In the aftermath of a hack that revealed the identities of millions of users of the infidelity dating website Ashley Madison, people everywhere have faced an impossible question: should you find out whether someone you love has ever signed up for Ashley Madison? Do you even want to know?
Samantha*, a 48-year-old woman in the Mid-Atlantic, decided to use https://ashley.cynic.al to see if her husband of five years was among those whose information was included in the leaked records. It turned out that he was. Here’s Samantha’s story, told to me the day after she confronted him about using the site:
At work, I like to take breaks and look at The New York Times. It was around 3 p.m. and I was taking my coffee break at my desk, reading about the Ashley Madison hack. I saw links to pages where you could enter an e-mail address and see if someone had an account on the site. Suddenly, my heart just started pounding really hard.
I thought, "never in a million years." And then I entered my husband's e-mail address and there it was.
I put my e-mail address in just to double check that it was real. It said my e-mail wasn’t in the database. I think I just lost feeling in every part of my body. I went numb. I was like a zombie.
I printed out the page. My husband and I talk a lot during the day and he had been trying to text me and call me and I wasn’t answering. I got in my car, but I don’t even really know how I got home. I put my iPhone on record and started talking into it. I said, "I’m driving home to confront my husband right now. I found his name and address on this site that said he was part of the Ashley Madison leak.”
My husband was in the kitchen and he was surprised to see me home. He knew that something was wrong.
I said, "Look at the pain and the grief on my face, do you see it?”
He said, “I do. What’s going on?”
I said, “I found your name and e-mail address on Ashley Madison.”
He said, “No you didn’t.”
I said, “You know exactly what I am talking about.”
He was going pale. He kept swallowing. I know my husband very well: he was in a panic.
I said, “I don’t think you realize how serious this is.”
He said that he only went on it once, just out of curiosity, when he was in a bad place in his previous relationship. He said he didn’t talk to anybody.
I told him I didn’t believe a word he was saying.
He followed me upstairs and his story got more and more involved. I looked up at him and said, “Look at me and listen carefully: I want a divorce.” I said it twice. I had never said that to my husband before.

* WHAT THE TASK REQUIRES:
Proceed with the account of the Ashley Madison confrontation, starting after the final sentence of the text.

Saved entries:
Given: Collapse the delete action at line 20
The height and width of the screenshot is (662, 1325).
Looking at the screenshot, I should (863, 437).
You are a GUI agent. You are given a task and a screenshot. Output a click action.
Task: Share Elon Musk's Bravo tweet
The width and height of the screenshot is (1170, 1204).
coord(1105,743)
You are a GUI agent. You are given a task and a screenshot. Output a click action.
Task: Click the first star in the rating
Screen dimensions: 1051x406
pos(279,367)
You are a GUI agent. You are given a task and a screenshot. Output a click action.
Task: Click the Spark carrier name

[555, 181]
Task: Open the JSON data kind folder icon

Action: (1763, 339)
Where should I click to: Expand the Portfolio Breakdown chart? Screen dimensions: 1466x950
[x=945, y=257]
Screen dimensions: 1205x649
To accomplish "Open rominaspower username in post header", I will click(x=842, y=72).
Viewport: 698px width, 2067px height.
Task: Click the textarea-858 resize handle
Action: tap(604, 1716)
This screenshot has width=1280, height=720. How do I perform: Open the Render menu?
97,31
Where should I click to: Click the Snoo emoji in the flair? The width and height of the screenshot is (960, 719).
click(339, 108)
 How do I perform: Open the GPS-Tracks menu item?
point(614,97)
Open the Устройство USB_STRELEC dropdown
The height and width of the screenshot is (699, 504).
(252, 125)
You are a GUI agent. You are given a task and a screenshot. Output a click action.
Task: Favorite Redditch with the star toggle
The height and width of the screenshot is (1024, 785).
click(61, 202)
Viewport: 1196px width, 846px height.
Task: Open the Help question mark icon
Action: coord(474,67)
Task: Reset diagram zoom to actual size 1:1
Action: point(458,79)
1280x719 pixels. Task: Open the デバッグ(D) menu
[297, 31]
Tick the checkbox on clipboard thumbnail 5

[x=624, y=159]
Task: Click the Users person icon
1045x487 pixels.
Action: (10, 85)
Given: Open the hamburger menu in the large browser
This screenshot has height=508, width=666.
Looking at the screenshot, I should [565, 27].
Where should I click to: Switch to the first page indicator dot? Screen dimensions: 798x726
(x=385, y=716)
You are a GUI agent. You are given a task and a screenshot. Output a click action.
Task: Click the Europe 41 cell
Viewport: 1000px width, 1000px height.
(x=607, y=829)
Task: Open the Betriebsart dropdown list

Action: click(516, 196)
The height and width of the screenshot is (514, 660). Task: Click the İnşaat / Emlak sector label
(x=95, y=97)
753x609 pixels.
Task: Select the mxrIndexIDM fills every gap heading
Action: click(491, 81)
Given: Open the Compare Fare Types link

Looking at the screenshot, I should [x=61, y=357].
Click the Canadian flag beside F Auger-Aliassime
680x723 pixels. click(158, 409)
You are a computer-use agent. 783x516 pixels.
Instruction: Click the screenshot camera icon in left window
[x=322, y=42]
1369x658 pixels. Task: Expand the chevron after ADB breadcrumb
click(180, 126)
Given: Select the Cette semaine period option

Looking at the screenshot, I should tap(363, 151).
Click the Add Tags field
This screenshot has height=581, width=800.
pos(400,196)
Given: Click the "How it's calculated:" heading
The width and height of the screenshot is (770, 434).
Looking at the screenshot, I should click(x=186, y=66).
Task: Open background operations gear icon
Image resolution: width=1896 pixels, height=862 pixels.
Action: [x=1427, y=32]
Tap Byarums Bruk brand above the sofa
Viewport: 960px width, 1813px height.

* ANSWER TO THE EXERCISE:
We just celebrated our five year anniversary last week. We’ve known each other since we were 14. We grew up in the same town. We dated for a little while — even back then I knew there was something special about him. We tried to get together over the years and it never worked out. He ended up marrying someone else and having a baby. I was married, too. And then we found each other, six years ago on Facebook.
We have had a beautiful, amazing relationship. We have a beautiful family.
But on some level, I’m also not very surprised. I was married to an alcoholic when I went on Facebook and found him. I was looking to get out of my marriage. I was lonely and unhappy. He was also in a long-term relationship that wasn’t giving him what he wanted.
We were both looking for a way out. We found each other, we got out. We were both online investigating possibilities other than the relationship we were in at the time. So in a way, why should I expect anything else? If he’s willing to do it with you, he’s probably willing to do it to you. To be frank, I feel the same way about myself.
And there’s been a lot of resentment on my side because my husband has a problem with online pornography and he’s been unwilling to let go of it. I’ve found it on our home computer. To me, all of this shows a pattern.
When I said I wanted a divorce, his face went pale. He started crying and swearing on his father’s grave that he wasn’t lying to me.
He said he kept hearing about Ashley Madison on the radio and talk shows and was curious so he went on.
I said, “I don’t care what happened or when it happened or whether you went in there and chatted with anyone. This is a breach of trust. I don’t respect you.”
After that, I just sat in the spare room for a long time.
Later, I was online, looking for apartments, and I had a moment where I thought to myself, "Wait a minute" and called him upstairs.
I looked at him and I said, "You’re going to have your second chance here, but you’re going to have to earn it.”
He started sobbing into his hands. It was the worst moment of my life. And I know it was the worst moment in his. He was so desperately sorry.
After that, my stepson came over and we had a wonderful evening as a family. I was feeling like this was doable.
But I woke up this morning and it was all fresh again. I’m feeling lots of different emotions.
I tend to believe his story. But I don’t know that it matters. How will I ever know if he was telling me the truth? I feel like we have a beautiful marriage, but maybe I’m just living in la-la-land.
Either way, it shows the possibility that this is something that he’s willing and able to do in a relationship, in a commitment. It shocks me. It strikes me to the core. If he would do it in another relationship, why wouldnt he do it any other time?
I told my husband that our marriage is day-to-day right now.
I don’t know if our marriage is going to survive it. Today I was able to get an emergency appointment with a marriage therapist to see if there’s any way to fix it. But I don’t think that there is, frankly. I can’t imagine going through life not trusting him.
I’m not so sure that I’m mad at the hackers. I’m really kind of grateful. This is something I needed to know.
*We've changed this name to protect Samantha's privacy. Her words have also been edited for length and clarity.